Я, побывавший там, где вы не бывали,
я, повидавший то, чего вы не видали,
я, уже там стоявший одной ногою,
я говорю вам – жизнь всё равно прекрасна.

Да, говорю я, жизнь всё равно прекрасна,
даже когда трудна и когда опасна,
даже когда несносна, почти ужасна –
жизнь, говорю я, жизнь всё равно прекрасна.

Вот оглянусь – далека дорога.
Вот погляжу вперёд – впереди немного.
Что же там позади? Города и страны.
Женщины были – Жанны, Марии, Анны.
Дружба была и верность. Вражда и злоба.
Комья земли стучали о крышку гроба.
Старец Харон над тёмною той рекою
Ласково так помахивал мне рукою –
Дескать, иди сюда, ничего не бойся,
Вот, дескать, лодочка, сядем, мол, да поедем…

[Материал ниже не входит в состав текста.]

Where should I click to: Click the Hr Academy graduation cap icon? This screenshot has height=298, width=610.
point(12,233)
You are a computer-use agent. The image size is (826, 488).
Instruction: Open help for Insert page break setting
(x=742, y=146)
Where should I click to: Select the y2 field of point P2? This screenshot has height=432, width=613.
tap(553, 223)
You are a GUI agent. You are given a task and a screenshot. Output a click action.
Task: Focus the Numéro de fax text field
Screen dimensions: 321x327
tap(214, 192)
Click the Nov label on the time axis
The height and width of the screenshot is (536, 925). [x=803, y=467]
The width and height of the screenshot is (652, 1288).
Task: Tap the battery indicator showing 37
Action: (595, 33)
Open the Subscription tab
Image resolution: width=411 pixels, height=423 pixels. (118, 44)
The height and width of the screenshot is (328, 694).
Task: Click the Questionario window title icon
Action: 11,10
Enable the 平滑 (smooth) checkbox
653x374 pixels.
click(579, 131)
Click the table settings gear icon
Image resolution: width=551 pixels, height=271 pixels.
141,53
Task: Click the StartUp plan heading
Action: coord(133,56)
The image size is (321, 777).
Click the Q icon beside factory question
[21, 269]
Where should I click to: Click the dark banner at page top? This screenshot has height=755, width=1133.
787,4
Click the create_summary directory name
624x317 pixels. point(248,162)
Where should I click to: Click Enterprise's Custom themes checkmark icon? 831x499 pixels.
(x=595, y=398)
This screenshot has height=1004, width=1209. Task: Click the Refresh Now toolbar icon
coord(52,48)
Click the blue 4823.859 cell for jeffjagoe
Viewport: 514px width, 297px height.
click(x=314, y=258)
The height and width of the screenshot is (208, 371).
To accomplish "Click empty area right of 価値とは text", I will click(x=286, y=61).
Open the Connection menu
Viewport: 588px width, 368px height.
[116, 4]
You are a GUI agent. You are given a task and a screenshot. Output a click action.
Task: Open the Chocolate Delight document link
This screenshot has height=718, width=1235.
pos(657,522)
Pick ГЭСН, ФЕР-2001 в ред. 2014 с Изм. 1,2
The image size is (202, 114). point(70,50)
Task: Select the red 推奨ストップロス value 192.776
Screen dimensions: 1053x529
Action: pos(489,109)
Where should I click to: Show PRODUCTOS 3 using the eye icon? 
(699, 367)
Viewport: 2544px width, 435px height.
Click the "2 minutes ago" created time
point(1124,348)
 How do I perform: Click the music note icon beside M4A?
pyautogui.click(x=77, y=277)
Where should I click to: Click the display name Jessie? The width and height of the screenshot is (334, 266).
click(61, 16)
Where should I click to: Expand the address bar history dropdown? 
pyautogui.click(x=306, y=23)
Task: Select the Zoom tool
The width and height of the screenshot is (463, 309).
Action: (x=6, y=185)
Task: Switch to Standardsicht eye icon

Как я цеплялся жадно за каждый кустик!
Как я ногтями в землю впивался эту!
Нет, повторял в беспамятстве, не поеду!
Здесь, говорил я, здесь хочу оставаться!

Ниточка жизни. Шарик, непрочно свитый.
Зыбкий туман надежды. Дымок соблазна.
Штопаный, перештопанный, мятый, битый,
жизнь, говорю я, жизнь всё равно прекрасна.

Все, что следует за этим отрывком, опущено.